Par Martine Georges-Naïm, avocat consultant

A l’occasion de la sortie du rapport du médiateur des communications électroniques, Martine Georges-Naïm présente les principales incidences pour les consommateurs de l’adoption récente du Code européen.

La médiation de la consommation connait un succès certain dans le secteur des communications électroniques, avec plus de 5000 avis rendus, et a acquis une autorité reconnue. Le Médiateur Claire Mialaret a présenté le bilan de son mandat, avec le rapport d’activité 2018.

Le secteur a été précurseur dans le domaine de la résolution amiable des litiges puisque les professionnels des télécommunications sont tenus depuis 2011 de mettre en place un Médiateur. La Directive européenne du 21 mai 2013 relative au règlement extrajudiciaire des litiges de la consommation oblige désormais tous les secteurs de la consommation à se doter d’un tel dispositif de médiation. L’Ordonnance n° 2015-1033 du 20 août 2015 relative au règlement extrajudiciaire des litiges de consommation et le Décret n°2015-1382 du 30 octobre 2015 relatif à la médiation des litiges de la consommation ont transposé, en droit national, les principes édictés sous les articles L 611-1 et suivants du Code de la Consommation.

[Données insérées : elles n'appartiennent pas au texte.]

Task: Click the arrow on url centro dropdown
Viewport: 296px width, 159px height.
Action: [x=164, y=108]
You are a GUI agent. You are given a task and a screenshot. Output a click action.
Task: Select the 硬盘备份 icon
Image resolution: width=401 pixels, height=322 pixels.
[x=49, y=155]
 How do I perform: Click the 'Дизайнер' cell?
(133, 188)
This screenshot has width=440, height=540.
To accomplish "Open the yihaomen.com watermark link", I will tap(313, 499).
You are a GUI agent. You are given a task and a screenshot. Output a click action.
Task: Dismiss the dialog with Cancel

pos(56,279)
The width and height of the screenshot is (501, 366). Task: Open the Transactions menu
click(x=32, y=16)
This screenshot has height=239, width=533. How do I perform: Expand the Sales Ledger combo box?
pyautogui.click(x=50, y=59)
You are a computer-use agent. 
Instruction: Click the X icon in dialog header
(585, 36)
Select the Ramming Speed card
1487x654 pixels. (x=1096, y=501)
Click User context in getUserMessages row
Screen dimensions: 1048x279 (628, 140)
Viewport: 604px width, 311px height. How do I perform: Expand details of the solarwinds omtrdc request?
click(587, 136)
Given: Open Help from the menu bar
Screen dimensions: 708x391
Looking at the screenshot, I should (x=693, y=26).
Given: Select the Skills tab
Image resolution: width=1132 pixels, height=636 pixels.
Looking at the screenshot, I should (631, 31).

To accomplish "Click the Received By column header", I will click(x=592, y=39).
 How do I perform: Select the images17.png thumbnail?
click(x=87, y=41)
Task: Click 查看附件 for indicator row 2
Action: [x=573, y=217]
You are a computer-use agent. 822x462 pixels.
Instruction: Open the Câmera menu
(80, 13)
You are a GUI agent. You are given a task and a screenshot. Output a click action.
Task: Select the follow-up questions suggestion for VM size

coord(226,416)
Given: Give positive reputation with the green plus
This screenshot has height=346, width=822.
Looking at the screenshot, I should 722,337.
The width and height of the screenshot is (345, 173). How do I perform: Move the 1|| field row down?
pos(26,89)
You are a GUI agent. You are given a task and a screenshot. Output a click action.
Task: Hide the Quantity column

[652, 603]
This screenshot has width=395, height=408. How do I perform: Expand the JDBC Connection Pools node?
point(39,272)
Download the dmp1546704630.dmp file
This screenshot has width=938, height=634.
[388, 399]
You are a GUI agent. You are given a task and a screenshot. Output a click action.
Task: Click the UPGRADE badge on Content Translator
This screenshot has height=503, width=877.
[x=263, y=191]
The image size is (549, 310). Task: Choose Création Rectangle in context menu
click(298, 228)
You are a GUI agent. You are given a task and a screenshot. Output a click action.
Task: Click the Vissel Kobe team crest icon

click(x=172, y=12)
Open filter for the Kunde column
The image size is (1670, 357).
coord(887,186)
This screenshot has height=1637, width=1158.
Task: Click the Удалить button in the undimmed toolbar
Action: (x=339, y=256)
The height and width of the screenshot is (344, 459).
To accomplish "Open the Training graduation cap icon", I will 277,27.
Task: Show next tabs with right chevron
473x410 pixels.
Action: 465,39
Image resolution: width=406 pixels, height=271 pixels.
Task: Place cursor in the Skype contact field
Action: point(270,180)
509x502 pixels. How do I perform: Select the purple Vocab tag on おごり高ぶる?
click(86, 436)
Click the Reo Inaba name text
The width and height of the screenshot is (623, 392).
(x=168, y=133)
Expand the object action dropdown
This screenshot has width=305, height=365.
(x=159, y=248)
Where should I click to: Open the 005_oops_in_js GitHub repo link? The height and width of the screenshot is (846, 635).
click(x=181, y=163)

Le Médiateur des communications électroniques fait partie des médiateurs notifiés à la Commission Européenne.

Martine Georges-Naïm, conseiller auprès du médiateur pour le droit des communications électroniques, y présente les principales incidences pour les consommateurs du Code européen adopté en décembre 2018 : service universel étendu au haut débit, plafonnement des tarifs intracommunautaires, obligations pour les OTT, révision des droits pour les utilisateurs…. Et donc une révision des conditions générales d’abonnement à prévoir pour les entreprises.